Свадебный ужин проходил в главном зале Тауэра. Новобрачным отвели почетное место во главе стола, стоявшего на возвышении. По обе стороны от них восседали король и граф Нортумберленд. Малькольма же усадили ниже графа Руфус намеренно подверг его этому унижению, которое король Шотландии вынужден был стерпеть не моргнув глазом, ведь огромное число воинов, сопровождавших его в Лондон, разместили вне стен Тауэра, а немногочисленную охрану, допущенную в недра крепости, разоружили, и он при всем желании был бессилен предпринять что-либо против английского короля.
Ужин, меню которого состояло из двадцати перемен, затянулся далеко за полночь. Многочисленных гостей развлекали королевские шуты, бродячие комедианты, лютнисты, танцоры, фокусники, жонглеры и дрессировщики с собачками и обезьянами. Вино лилось рекой, столы ломились от тяжелых, жирных и пряных яств, и пожелания здоровья новобрачным перемежались взрывами оглушительного хохота и непристойными шутками.
Джеффри де Уоренн, не сводивший глаз с Адели, которая сидела в некотором отдалении от него, заметил, как она встала и направилась к выходу из зала. Он выждал несколько минут и последовал к той же двери, за которой исчезла Адель, сделав вид, что не заметил осуждающего, направленного на него в упор взгляда отца.

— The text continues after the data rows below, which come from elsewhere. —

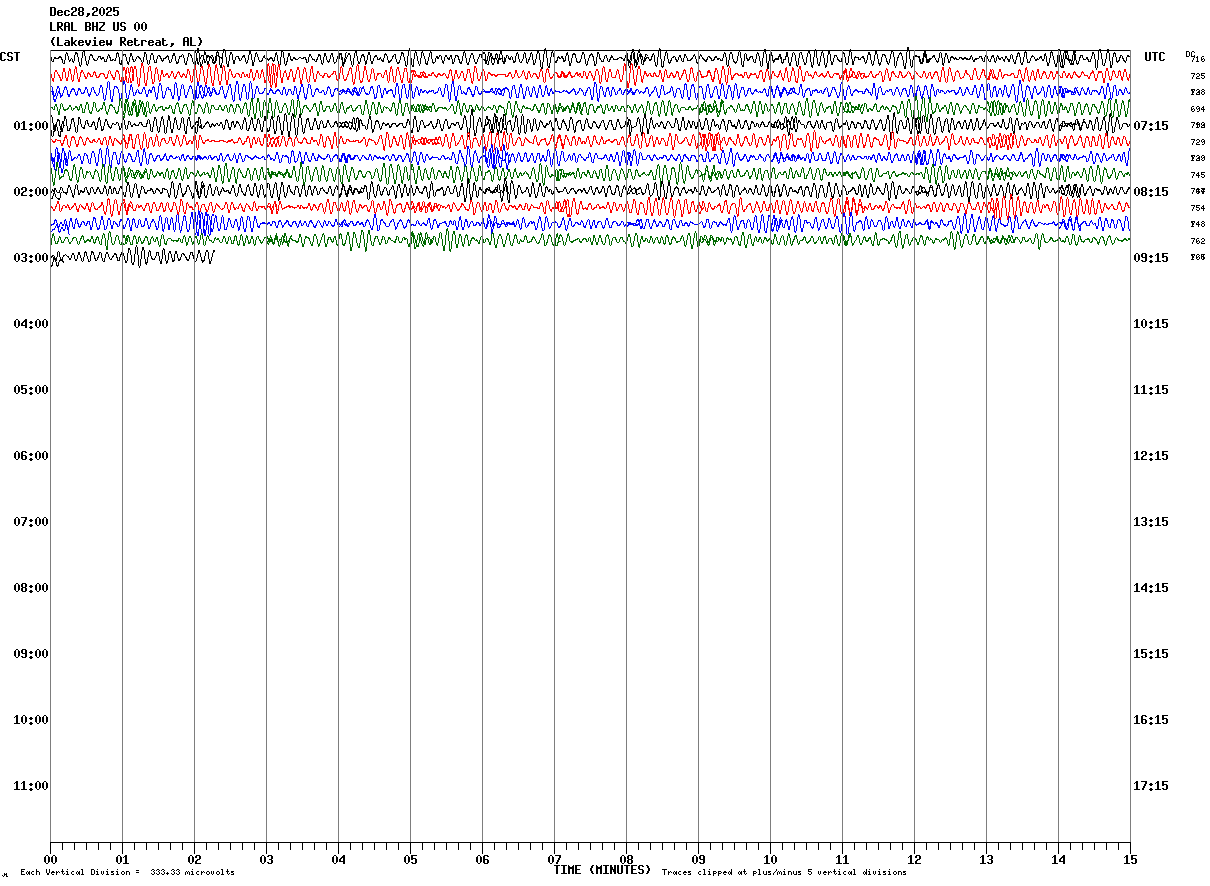Select the 09:15 UTC time label
The width and height of the screenshot is (1210, 886).
[1151, 258]
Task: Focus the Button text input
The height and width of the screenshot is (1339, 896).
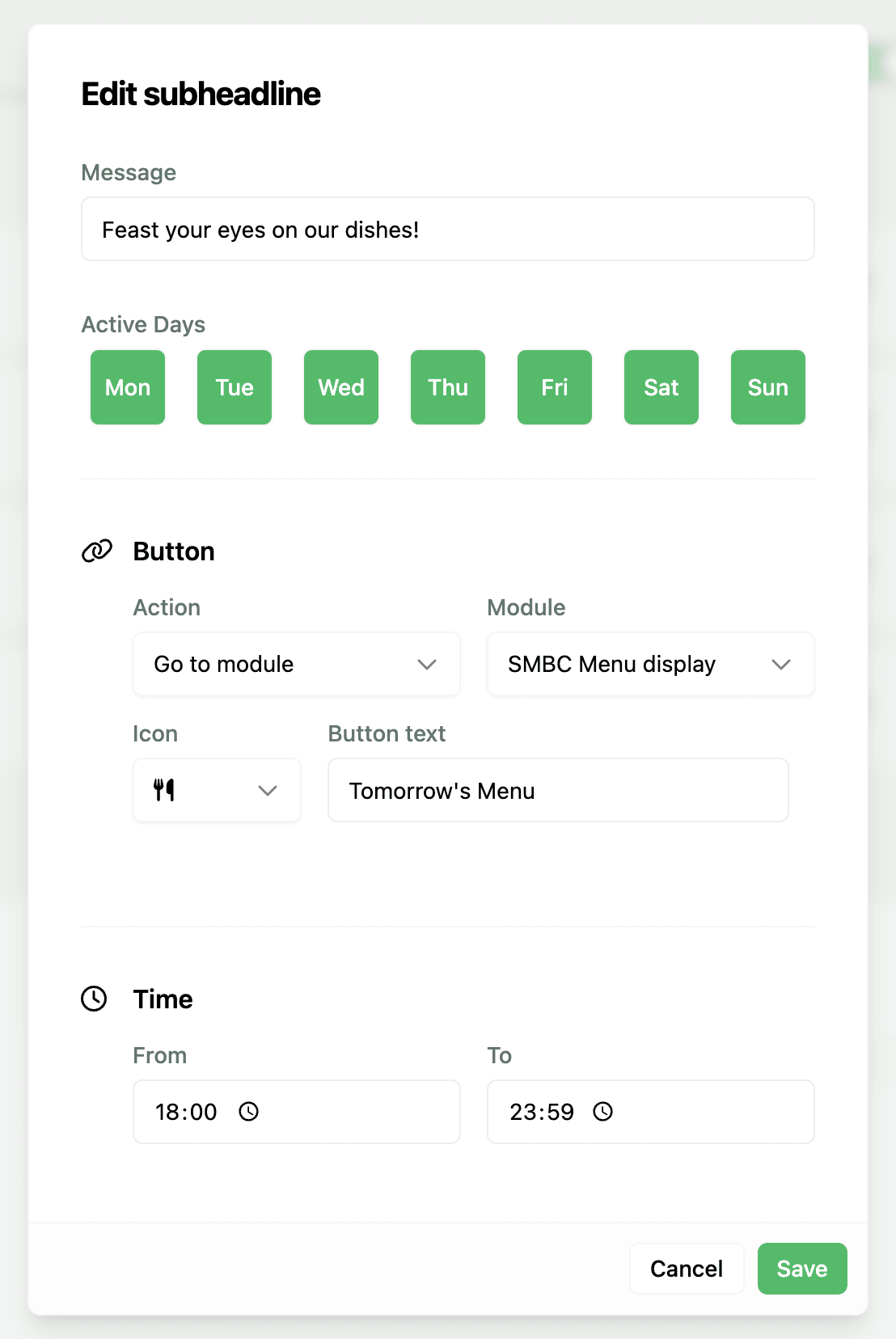Action: 558,790
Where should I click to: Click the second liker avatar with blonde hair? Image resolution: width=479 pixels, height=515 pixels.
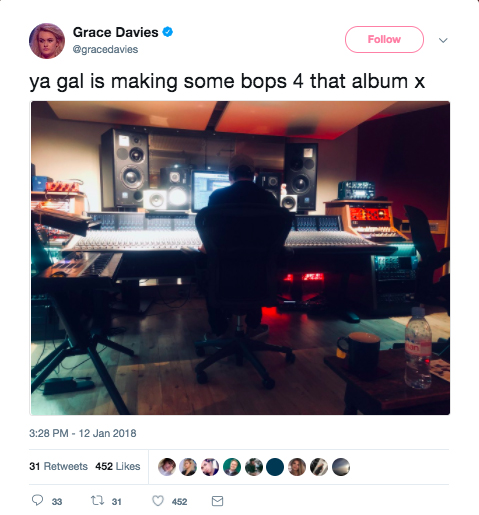(x=188, y=466)
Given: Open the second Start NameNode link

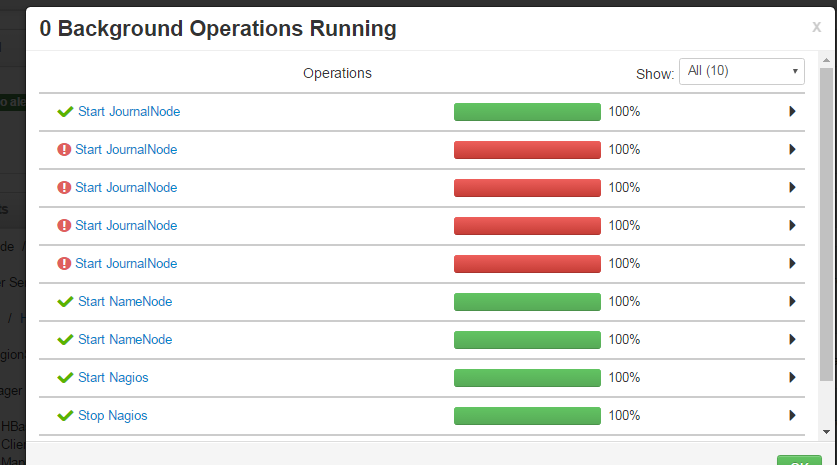Looking at the screenshot, I should [x=125, y=340].
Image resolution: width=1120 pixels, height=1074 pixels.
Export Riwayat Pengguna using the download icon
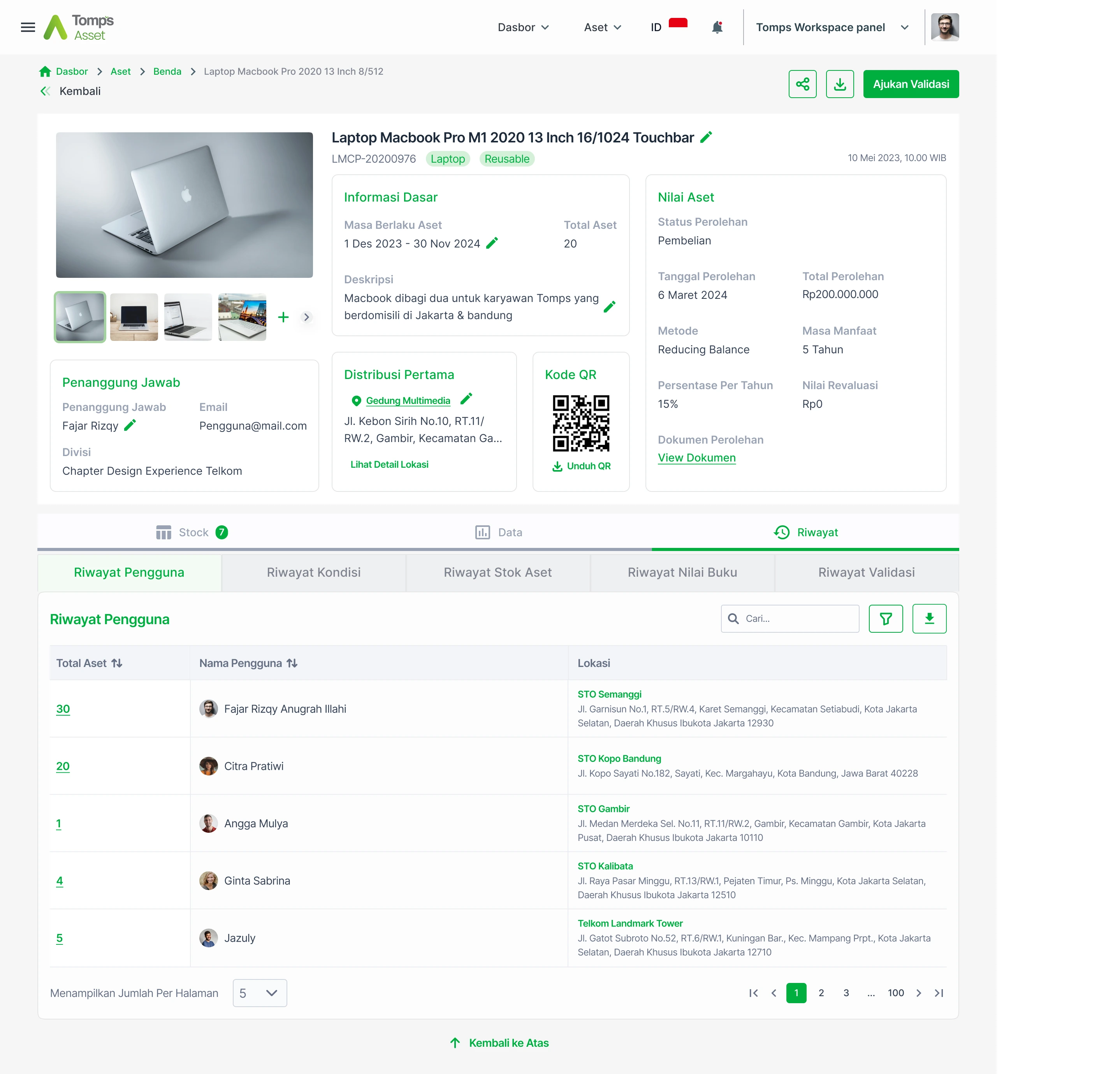pos(929,618)
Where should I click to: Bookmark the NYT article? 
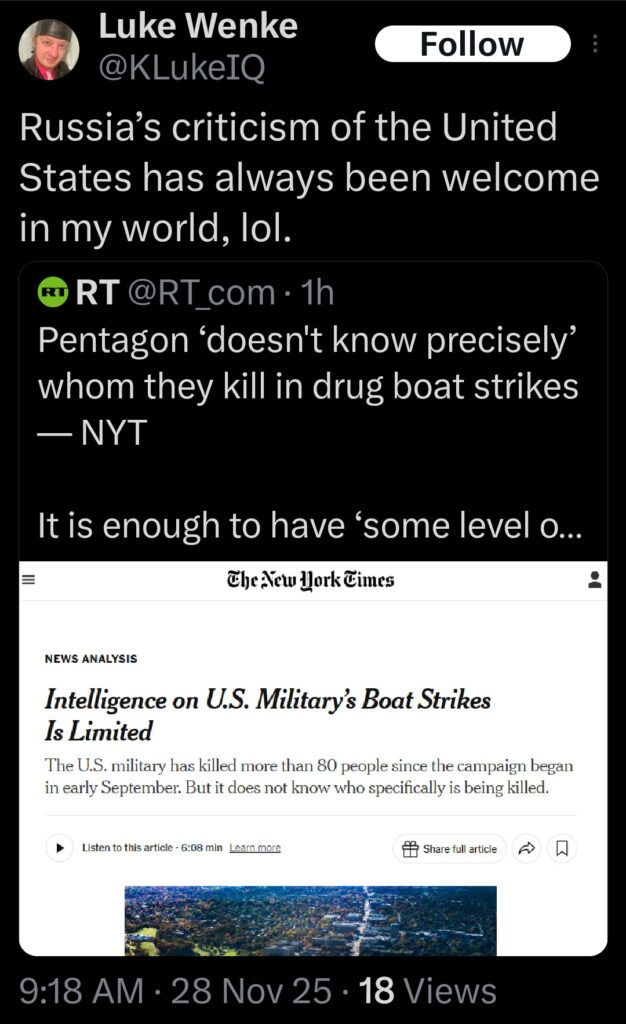click(x=564, y=847)
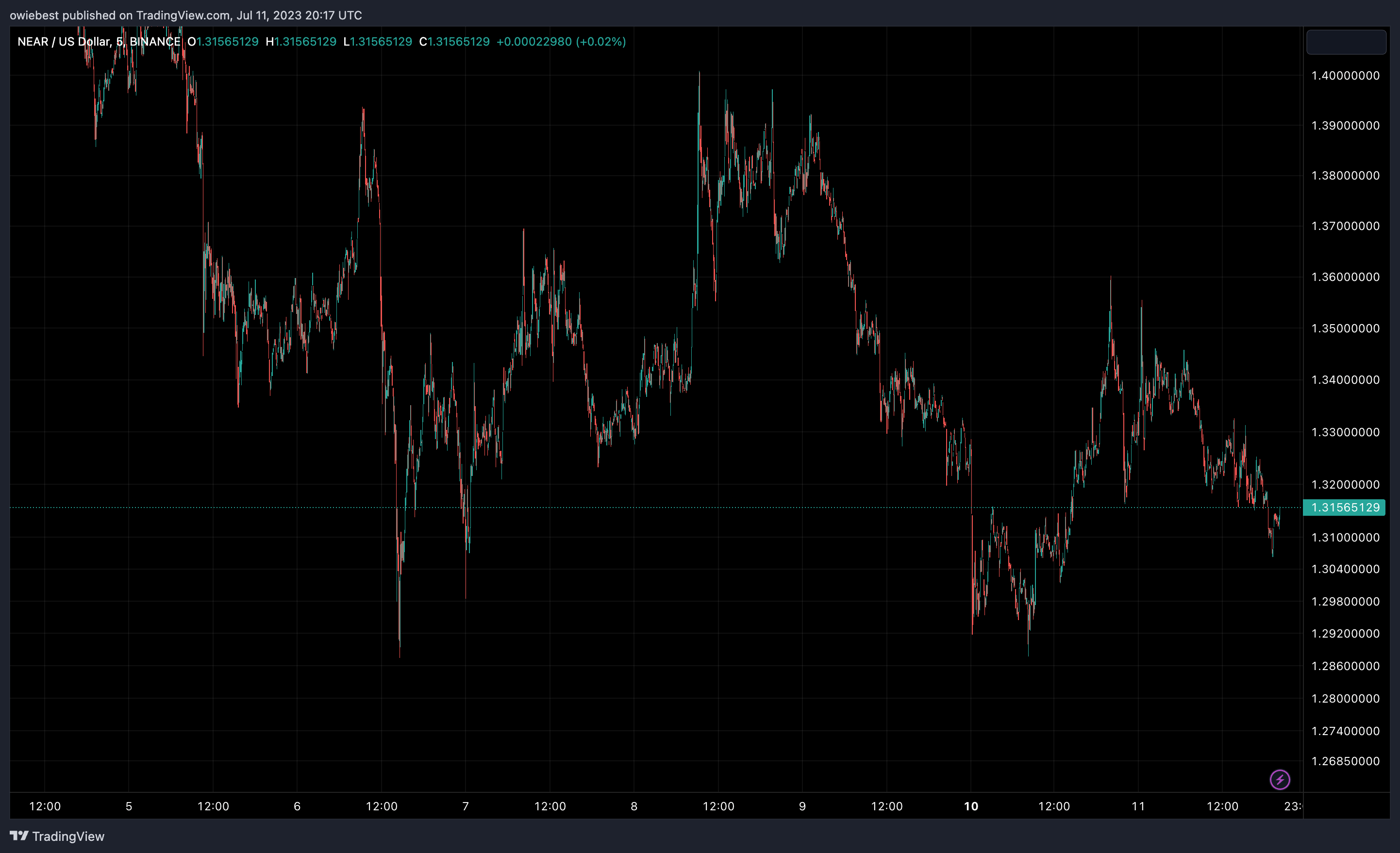The image size is (1400, 853).
Task: Click the Close value C1.31565129
Action: click(454, 41)
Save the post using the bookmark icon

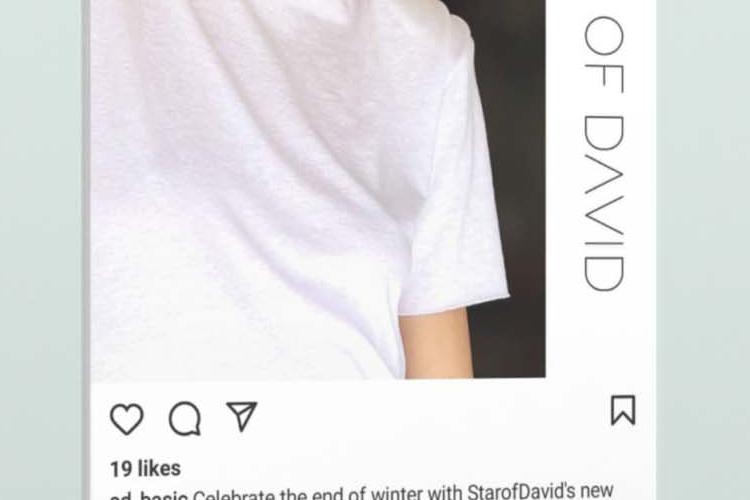tap(623, 410)
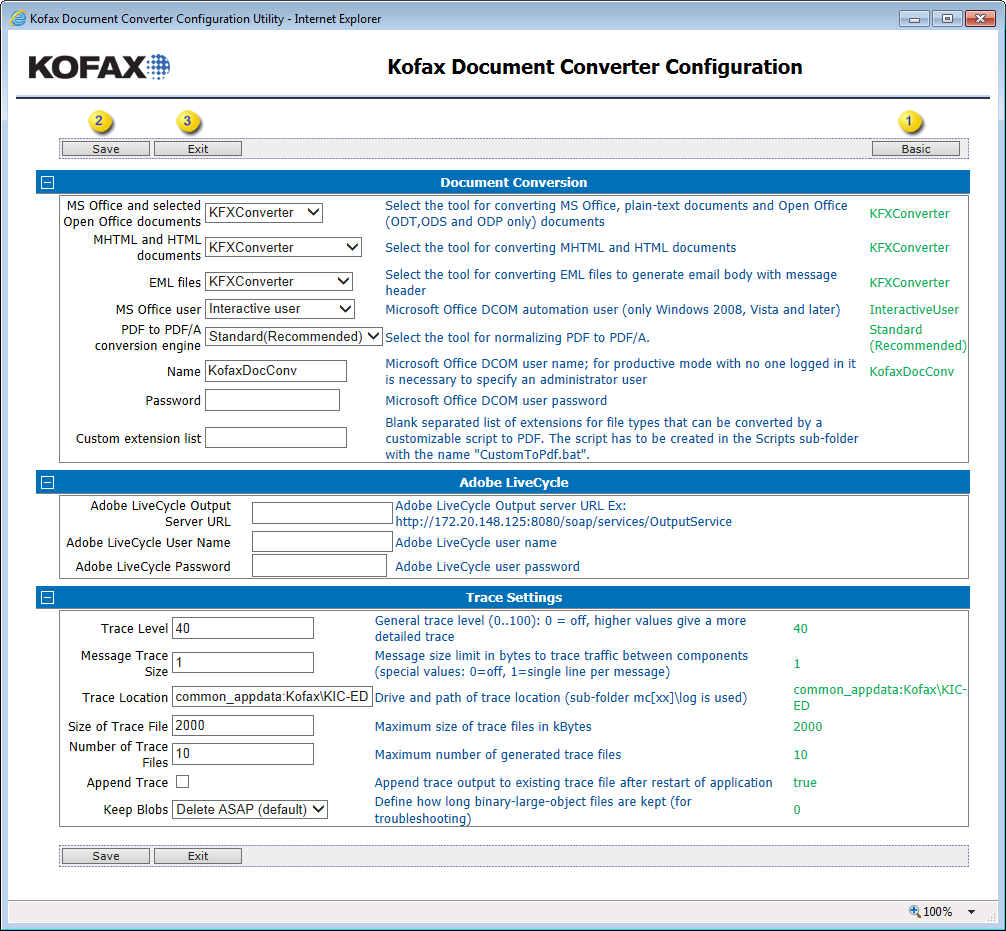Screen dimensions: 1006x931
Task: Click the top Save button
Action: click(x=106, y=149)
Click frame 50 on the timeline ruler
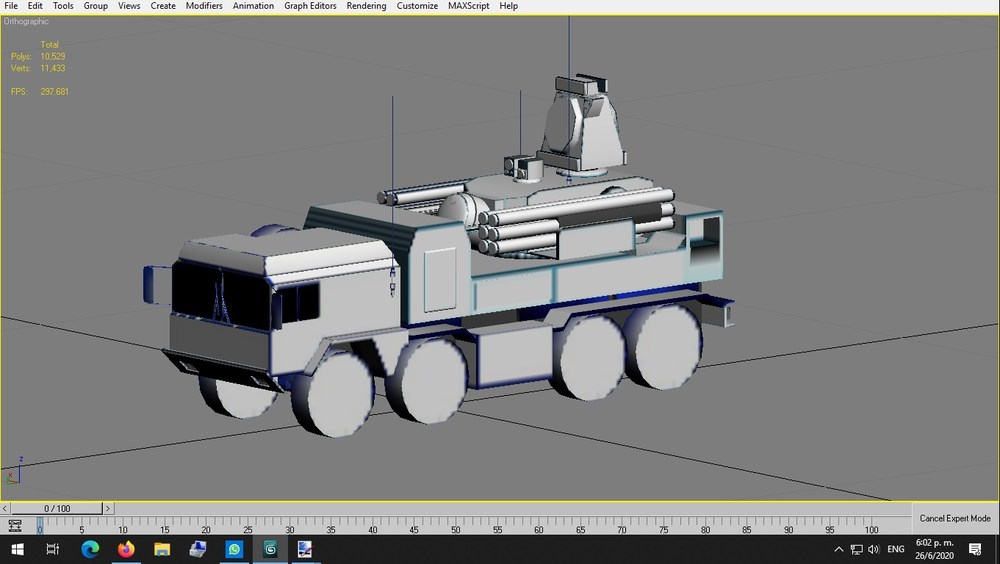The height and width of the screenshot is (564, 1000). pyautogui.click(x=455, y=526)

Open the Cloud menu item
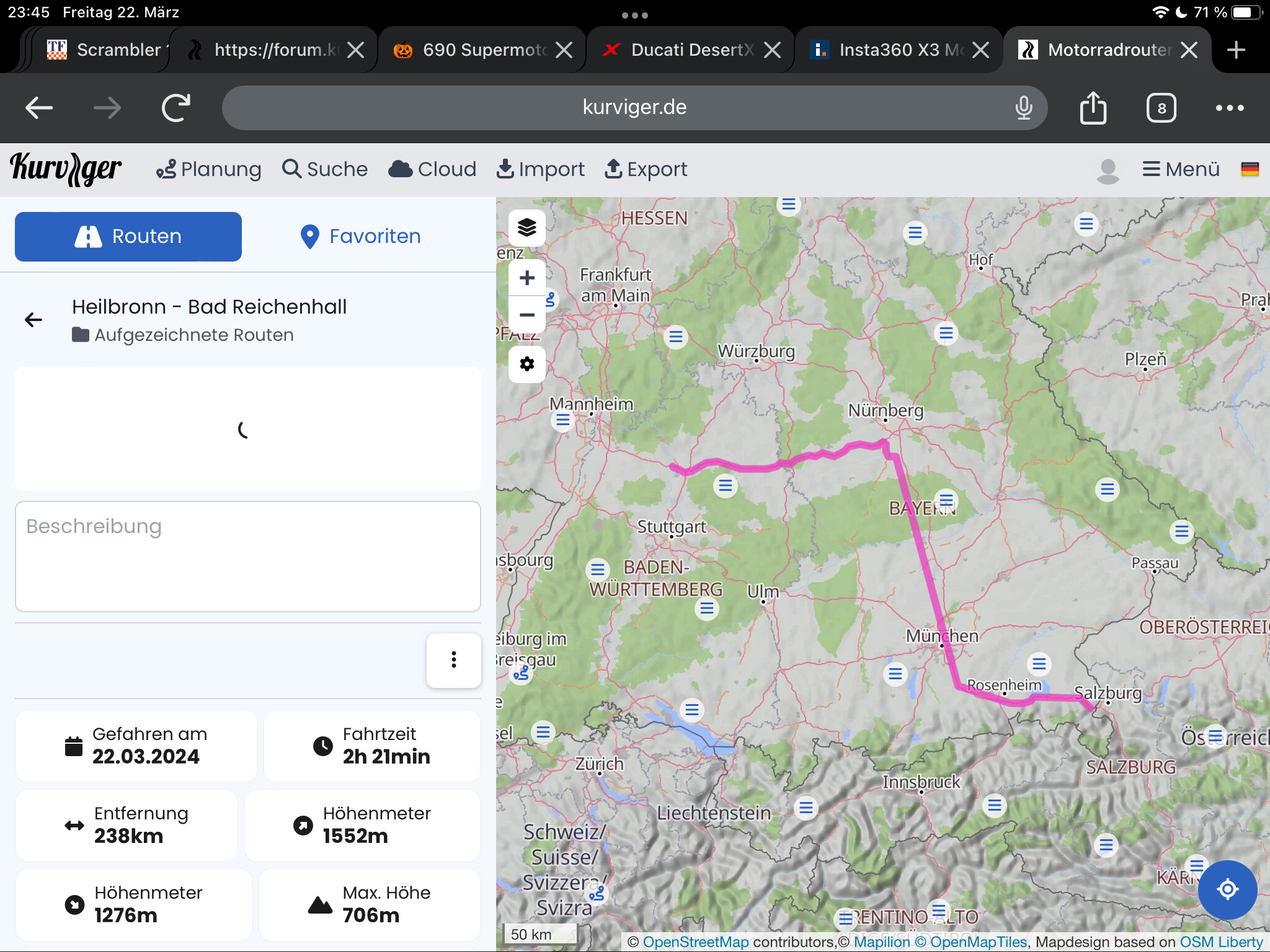pos(432,169)
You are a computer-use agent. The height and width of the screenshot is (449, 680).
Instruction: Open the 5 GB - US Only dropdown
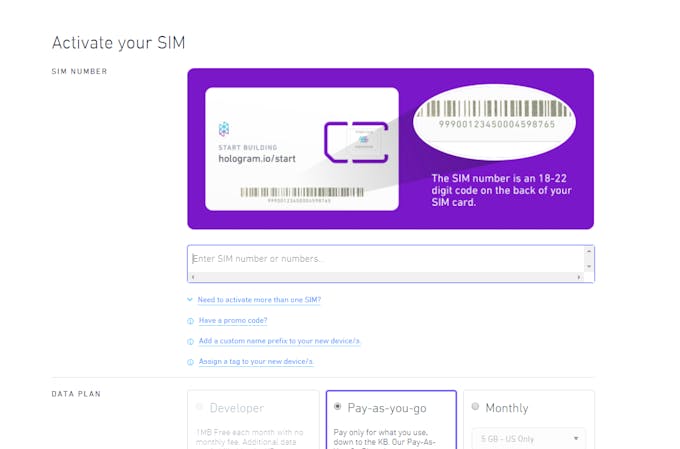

С самого утра душой Джеффри владела тихая грусть. Ему, готовившемуся дать обет безбрачия, не суждено было изведать счастье супружества и отцовства. Он особенно остро чувствовал это теперь, на свадьбе старшего брата и юной, прелестной принцессы Мэри. Глядя на Стивена и Мэри, которые, по обычаю новобрачных, угощали друг друга самыми лакомыми кусочками предлагаемых блюд и то и дело менялись кубками, он поневоле представлял себя на месте брата, а рядом с собой в белоснежном уборе невесты — красавицу Адель. Он не виделся с ней после того памятного дня, когда она отдалась ему на опушке леса близ Грейстоуна. Накануне свадьбы, зная, что она будет присутствовать на церемонии, он дал себе слово не искать с ней встреч. Но Джеффри не мог предвидеть, что почувствует себя таким чужим и одиноким, таким несчастным среди шумной, развеселой толпы хмельных гостей. Сам же он за весь вечер почти не притронулся к вину. Он не решился бы подойти к ней во время ужина, на глазах у отца и братьев, у короля и Мэри с ее родней, теперь же, когда она покинула зал, его словно магнитом потянуло вслед за ней.
Адель сидела на узком диване в глубине коридора. Еще издали, несмотря на царивший здесь полумрак, Джеффри заметил, что лицо ее залито слезами.
— Что с вами? Почему вы плачете, мадемуазель Бофор? — с тревогой спросил он, усаживаясь с ней рядом.
Адель закусила губу и гордо выпрямила плечи. Ей явно было не по себе оттого, что ее застали врасплох, что Джеффри стал свидетелем ее слабости.
— А что еще прикажете мне делать теперь, когда эта шотландка увела Нортумберленда у меня из-под носа, когда я узнала, что король отдает меня замуж за ничтожного Генри Феррарса! — еле внятно проговорила она и, не в силах более сдерживаться, расплакалась навзрыд.